DATASET ENTRIES:
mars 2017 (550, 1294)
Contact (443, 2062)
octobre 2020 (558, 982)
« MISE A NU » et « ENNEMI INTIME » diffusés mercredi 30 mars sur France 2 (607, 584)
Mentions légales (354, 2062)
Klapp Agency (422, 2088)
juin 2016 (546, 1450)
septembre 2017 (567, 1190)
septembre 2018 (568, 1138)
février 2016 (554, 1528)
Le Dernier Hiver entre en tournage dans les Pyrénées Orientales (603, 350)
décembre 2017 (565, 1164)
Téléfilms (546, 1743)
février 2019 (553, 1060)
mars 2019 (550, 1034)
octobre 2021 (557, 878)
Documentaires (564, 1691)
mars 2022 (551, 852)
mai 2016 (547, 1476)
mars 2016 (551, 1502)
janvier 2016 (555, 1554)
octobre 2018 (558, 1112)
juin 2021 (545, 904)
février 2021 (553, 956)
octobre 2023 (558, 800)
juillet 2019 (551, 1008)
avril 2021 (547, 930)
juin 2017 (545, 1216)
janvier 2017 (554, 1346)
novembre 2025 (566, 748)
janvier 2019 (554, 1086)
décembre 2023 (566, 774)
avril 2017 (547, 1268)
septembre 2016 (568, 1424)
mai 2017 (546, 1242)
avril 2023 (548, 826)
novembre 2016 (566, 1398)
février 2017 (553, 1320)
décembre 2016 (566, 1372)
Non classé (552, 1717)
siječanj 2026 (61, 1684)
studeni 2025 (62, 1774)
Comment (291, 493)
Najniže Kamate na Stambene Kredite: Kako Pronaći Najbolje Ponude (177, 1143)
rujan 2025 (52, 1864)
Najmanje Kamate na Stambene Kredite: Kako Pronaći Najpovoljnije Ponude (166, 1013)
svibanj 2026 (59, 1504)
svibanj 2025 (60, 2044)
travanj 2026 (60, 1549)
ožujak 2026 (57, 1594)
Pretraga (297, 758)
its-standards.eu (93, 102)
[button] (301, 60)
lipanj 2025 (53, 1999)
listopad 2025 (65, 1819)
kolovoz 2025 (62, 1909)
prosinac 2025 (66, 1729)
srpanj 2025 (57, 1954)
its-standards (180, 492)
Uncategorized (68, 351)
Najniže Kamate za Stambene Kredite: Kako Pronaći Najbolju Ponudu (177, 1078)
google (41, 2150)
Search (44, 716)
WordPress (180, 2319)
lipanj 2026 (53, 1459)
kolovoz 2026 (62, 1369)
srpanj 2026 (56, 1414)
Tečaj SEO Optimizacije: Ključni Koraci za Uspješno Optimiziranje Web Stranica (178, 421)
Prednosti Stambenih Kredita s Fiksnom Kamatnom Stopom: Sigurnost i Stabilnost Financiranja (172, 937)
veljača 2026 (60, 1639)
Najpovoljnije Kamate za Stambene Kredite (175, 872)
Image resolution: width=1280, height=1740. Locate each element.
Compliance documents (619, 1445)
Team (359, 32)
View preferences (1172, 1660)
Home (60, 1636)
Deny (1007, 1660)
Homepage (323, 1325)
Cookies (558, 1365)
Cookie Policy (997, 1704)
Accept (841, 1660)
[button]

WHAT IS NEEDED: Pull out all lines of the data with the string "Kredite".

ANSWER BOX:
Najniže Kamate na Stambene Kredite: Kako Pronaći Najbolje Ponude (177, 1143)
Najmanje Kamate na Stambene Kredite: Kako Pronaći Najpovoljnije Ponude (166, 1013)
Najniže Kamate za Stambene Kredite: Kako Pronaći Najbolju Ponudu (177, 1078)
Najpovoljnije Kamate za Stambene Kredite (175, 872)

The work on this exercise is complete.